PROBLEM TO WORK ON -
Down to the last line, repeat the records exactly.

(Dataset entries)
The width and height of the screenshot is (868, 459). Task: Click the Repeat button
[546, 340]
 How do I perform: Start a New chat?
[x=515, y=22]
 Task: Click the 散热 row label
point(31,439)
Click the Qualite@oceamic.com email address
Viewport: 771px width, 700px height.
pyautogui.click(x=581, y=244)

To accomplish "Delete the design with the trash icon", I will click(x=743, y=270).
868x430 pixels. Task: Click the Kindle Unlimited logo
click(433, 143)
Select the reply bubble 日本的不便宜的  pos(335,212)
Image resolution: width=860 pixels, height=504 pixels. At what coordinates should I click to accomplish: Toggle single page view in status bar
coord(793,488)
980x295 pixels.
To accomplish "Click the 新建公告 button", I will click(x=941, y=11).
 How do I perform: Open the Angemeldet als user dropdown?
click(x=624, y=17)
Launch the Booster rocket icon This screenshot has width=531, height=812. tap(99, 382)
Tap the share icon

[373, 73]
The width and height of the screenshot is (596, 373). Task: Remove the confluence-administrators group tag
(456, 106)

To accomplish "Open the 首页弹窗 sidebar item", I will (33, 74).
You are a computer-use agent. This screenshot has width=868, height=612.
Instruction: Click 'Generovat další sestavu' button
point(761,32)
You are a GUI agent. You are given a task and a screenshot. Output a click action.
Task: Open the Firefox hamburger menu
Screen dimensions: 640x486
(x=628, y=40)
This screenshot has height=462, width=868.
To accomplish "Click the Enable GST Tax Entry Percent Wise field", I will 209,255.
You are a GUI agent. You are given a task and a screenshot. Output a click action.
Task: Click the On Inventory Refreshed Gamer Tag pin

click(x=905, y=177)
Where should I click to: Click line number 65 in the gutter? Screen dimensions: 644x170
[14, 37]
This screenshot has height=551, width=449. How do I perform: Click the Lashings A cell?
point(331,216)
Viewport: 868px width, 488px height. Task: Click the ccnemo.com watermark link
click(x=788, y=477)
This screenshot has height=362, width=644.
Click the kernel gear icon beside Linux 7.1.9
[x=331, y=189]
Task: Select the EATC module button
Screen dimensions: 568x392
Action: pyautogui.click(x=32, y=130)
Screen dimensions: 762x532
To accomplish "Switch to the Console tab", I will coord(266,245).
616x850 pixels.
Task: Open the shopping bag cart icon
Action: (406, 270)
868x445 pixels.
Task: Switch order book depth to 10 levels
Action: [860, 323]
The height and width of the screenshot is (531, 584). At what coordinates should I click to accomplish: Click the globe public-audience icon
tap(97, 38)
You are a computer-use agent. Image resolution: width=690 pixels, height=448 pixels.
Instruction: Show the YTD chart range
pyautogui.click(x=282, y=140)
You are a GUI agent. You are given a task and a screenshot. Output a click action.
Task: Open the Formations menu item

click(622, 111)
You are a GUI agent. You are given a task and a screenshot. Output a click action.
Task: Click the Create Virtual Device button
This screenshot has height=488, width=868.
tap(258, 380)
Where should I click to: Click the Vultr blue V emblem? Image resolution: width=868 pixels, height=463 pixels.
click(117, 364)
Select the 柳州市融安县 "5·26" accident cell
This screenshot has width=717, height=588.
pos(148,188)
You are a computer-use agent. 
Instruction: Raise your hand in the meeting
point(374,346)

OUTPUT OF THE TASK -
The width and height of the screenshot is (868, 459). Task: Click the Repeat button
[546, 340]
 How do I perform: Start a New chat?
[x=515, y=22]
 Task: Click the 散热 row label
point(31,439)
Click the Qualite@oceamic.com email address
Viewport: 771px width, 700px height.
pyautogui.click(x=581, y=244)

To accomplish "Delete the design with the trash icon", I will click(x=743, y=270).
868x430 pixels. Task: Click the Kindle Unlimited logo
click(433, 143)
Select the reply bubble 日本的不便宜的  pos(335,212)
Image resolution: width=860 pixels, height=504 pixels. At what coordinates should I click to accomplish: Toggle single page view in status bar
coord(793,488)
980x295 pixels.
To accomplish "Click the 新建公告 button", I will click(x=941, y=11).
 How do I perform: Open the Angemeldet als user dropdown?
click(x=624, y=17)
Launch the Booster rocket icon This screenshot has width=531, height=812. tap(99, 382)
Tap the share icon

[373, 73]
The width and height of the screenshot is (596, 373). Task: Remove the confluence-administrators group tag
(456, 106)

To accomplish "Open the 首页弹窗 sidebar item", I will (33, 74).
You are a computer-use agent. This screenshot has width=868, height=612.
Instruction: Click 'Generovat další sestavu' button
point(761,32)
You are a GUI agent. You are given a task and a screenshot. Output a click action.
Task: Open the Firefox hamburger menu
Screen dimensions: 640x486
(x=628, y=40)
This screenshot has height=462, width=868.
To accomplish "Click the Enable GST Tax Entry Percent Wise field", I will 209,255.
You are a GUI agent. You are given a task and a screenshot. Output a click action.
Task: Click the On Inventory Refreshed Gamer Tag pin

click(x=905, y=177)
Where should I click to: Click line number 65 in the gutter? Screen dimensions: 644x170
[14, 37]
This screenshot has height=551, width=449. How do I perform: Click the Lashings A cell?
point(331,216)
Viewport: 868px width, 488px height. Task: Click the ccnemo.com watermark link
click(x=788, y=477)
This screenshot has height=362, width=644.
Click the kernel gear icon beside Linux 7.1.9
[x=331, y=189]
Task: Select the EATC module button
Screen dimensions: 568x392
Action: pyautogui.click(x=32, y=130)
Screen dimensions: 762x532
To accomplish "Switch to the Console tab", I will coord(266,245).
616x850 pixels.
Task: Open the shopping bag cart icon
Action: (406, 270)
868x445 pixels.
Task: Switch order book depth to 10 levels
Action: [860, 323]
The height and width of the screenshot is (531, 584). At what coordinates should I click to accomplish: Click the globe public-audience icon
tap(97, 38)
You are a computer-use agent. Image resolution: width=690 pixels, height=448 pixels.
Instruction: Show the YTD chart range
pyautogui.click(x=282, y=140)
You are a GUI agent. You are given a task and a screenshot. Output a click action.
Task: Open the Formations menu item

click(622, 111)
You are a GUI agent. You are given a task and a screenshot. Output a click action.
Task: Click the Create Virtual Device button
This screenshot has height=488, width=868.
tap(258, 380)
Where should I click to: Click the Vultr blue V emblem? Image resolution: width=868 pixels, height=463 pixels.
click(117, 364)
Select the 柳州市融安县 "5·26" accident cell
This screenshot has width=717, height=588.
pos(148,188)
You are a computer-use agent. 
Instruction: Raise your hand in the meeting
point(374,346)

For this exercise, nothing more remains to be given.